_Short problem_
Can you copy the entries below word for word, starting at the first line and ending at the line that contains "point(747,241)", with both of those lines included?

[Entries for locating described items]

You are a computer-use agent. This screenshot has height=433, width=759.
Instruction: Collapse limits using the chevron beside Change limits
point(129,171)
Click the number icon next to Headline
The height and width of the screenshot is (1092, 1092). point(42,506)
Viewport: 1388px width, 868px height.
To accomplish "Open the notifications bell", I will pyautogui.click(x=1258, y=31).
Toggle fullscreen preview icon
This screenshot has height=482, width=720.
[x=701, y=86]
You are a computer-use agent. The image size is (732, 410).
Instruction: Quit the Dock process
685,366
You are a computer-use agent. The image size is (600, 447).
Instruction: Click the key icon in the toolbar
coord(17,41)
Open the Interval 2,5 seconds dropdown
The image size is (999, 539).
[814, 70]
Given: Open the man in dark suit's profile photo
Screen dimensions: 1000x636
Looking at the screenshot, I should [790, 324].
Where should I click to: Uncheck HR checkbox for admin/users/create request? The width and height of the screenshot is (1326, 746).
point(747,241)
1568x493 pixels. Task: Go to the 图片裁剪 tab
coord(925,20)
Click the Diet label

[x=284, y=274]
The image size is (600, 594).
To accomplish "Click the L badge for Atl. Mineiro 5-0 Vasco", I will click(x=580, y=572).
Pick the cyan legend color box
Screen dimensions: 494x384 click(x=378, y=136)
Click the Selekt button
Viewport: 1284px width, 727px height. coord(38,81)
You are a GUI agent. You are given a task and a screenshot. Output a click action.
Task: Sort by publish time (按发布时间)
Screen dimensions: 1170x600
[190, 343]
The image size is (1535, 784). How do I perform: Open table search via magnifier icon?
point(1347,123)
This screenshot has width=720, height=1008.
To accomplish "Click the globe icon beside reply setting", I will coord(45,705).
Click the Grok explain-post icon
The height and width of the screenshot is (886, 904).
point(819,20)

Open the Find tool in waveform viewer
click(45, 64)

_Answer in full_
You are a computer-use agent. This screenshot has height=433, width=759.
Instruction: Collapse limits using the chevron beside Change limits
point(129,171)
Click the number icon next to Headline
The height and width of the screenshot is (1092, 1092). point(42,506)
Viewport: 1388px width, 868px height.
To accomplish "Open the notifications bell", I will pyautogui.click(x=1258, y=31).
Toggle fullscreen preview icon
This screenshot has height=482, width=720.
[x=701, y=86]
You are a computer-use agent. The image size is (732, 410).
Instruction: Quit the Dock process
685,366
You are a computer-use agent. The image size is (600, 447).
Instruction: Click the key icon in the toolbar
coord(17,41)
Open the Interval 2,5 seconds dropdown
The image size is (999, 539).
[814, 70]
Given: Open the man in dark suit's profile photo
Screen dimensions: 1000x636
Looking at the screenshot, I should [790, 324].
Where should I click to: Uncheck HR checkbox for admin/users/create request? The width and height of the screenshot is (1326, 746).
point(747,241)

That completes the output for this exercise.